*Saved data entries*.
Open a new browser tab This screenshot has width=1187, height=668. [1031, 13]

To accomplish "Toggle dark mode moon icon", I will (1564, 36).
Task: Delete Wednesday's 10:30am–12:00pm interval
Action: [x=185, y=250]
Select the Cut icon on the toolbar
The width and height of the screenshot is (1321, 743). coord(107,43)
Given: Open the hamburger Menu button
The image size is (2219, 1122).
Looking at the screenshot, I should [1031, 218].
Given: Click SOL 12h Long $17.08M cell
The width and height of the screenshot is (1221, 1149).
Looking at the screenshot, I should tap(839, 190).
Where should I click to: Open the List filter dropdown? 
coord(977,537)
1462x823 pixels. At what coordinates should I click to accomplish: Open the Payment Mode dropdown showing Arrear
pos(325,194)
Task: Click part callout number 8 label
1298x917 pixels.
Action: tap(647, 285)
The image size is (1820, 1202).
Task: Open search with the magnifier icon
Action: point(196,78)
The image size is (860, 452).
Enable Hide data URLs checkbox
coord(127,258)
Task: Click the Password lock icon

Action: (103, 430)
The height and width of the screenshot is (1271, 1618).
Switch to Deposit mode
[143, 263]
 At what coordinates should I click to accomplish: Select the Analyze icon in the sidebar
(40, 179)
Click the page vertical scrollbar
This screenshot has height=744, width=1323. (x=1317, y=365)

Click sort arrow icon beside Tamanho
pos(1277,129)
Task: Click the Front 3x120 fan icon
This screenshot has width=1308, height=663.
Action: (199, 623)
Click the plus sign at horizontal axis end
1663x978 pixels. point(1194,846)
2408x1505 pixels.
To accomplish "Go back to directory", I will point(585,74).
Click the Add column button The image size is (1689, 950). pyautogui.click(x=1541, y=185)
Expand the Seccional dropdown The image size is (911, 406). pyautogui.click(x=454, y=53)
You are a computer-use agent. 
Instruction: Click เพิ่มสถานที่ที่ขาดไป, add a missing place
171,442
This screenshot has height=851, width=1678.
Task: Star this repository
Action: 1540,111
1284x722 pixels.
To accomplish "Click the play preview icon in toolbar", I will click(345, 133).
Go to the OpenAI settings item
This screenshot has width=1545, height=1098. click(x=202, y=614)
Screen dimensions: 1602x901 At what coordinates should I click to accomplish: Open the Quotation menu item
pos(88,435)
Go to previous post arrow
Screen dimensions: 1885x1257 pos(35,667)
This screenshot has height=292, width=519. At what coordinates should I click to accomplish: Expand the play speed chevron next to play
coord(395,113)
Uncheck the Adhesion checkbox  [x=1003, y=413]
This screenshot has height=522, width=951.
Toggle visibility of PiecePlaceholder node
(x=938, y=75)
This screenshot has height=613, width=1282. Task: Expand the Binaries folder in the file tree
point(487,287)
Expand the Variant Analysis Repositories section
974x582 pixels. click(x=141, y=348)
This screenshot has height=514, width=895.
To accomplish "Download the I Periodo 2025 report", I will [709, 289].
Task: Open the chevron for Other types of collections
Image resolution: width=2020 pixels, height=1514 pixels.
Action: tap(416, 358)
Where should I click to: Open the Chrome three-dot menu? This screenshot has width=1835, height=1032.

*DIRECTIONS*.
What is asked for is an exact copy of the lines above from the one containing "This screenshot has width=1308, height=663." through the one containing "Click the Add", and only those.

*ANSWER TO THIS PROBLEM*.
This screenshot has width=1308, height=663.
Action: (199, 623)
Click the plus sign at horizontal axis end
1663x978 pixels. point(1194,846)
2408x1505 pixels.
To accomplish "Go back to directory", I will point(585,74).
Click the Add column button The image size is (1689, 950). pyautogui.click(x=1541, y=185)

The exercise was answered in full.